Pumped Hydro: The Key to a Fossil Gas-Free Future?

In the quest for a sustainable energy future, researchers from the Australian National University, led by Timothy Weber, have presented a compelling case for replacing fossil gas with low-cost, abundant long-duration pumped hydro energy storage in electricity systems. Their work challenges the notion that fossil gas is a necessary enabler for variable solar and wind generation beyond 2050.

The research, published in the journal Applied Energy, highlights that balancing solar and wind generation with pumped hydro energy storage can eliminate the need for fossil gas without incurring additional costs. The study critiques existing long-term electricity system plans that often rely on fossil gas due to outdated modeling methods.
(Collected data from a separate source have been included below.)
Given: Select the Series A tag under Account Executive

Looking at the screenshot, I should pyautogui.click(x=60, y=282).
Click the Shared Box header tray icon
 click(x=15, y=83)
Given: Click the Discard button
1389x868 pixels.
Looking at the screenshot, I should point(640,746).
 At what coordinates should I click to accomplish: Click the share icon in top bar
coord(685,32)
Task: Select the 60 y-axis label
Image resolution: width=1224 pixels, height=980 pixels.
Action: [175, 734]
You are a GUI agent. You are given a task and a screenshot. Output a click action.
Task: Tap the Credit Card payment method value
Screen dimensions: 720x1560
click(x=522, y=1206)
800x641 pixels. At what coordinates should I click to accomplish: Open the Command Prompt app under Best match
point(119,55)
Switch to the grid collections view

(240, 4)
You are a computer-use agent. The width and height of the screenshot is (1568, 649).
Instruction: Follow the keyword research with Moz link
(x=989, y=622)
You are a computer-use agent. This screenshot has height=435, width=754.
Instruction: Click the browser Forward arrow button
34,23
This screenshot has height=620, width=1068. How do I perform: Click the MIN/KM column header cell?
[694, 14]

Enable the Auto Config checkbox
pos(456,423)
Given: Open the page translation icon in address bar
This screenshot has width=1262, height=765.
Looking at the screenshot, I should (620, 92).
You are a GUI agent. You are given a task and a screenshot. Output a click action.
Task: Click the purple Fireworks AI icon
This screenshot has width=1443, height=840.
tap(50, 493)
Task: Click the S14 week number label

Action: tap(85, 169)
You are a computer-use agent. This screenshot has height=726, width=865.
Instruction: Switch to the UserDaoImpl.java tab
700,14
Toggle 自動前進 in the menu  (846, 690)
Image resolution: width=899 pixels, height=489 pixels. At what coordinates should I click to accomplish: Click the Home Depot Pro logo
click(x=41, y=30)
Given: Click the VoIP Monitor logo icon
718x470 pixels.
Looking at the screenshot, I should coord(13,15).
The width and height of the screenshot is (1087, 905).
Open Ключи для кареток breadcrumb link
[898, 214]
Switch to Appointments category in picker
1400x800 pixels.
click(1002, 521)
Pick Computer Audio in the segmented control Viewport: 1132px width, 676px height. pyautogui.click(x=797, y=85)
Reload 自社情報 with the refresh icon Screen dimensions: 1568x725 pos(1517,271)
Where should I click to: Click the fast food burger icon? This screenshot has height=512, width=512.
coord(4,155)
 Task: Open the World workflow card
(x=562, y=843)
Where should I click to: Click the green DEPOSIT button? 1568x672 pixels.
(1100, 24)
These methods either heavily constrain storage cycling behavior or lose track of the state-of-charge, failing to consider the potential of low-cost, long-duration off-river pumped hydro.

The researchers developed a new electricity system model that rapidly evaluates millions of near-optimal solutions. They found that a temporal aggregation method based on ‘segmentation’ closely resembles full-series optimization, capturing long-duration storage behavior (48- and 160-hour durations) and identifying near-optimal 100% renewable electricity solutions. The study emphasizes the importance of modeling pumped hydro sites with a low energy volume cost (arXiv.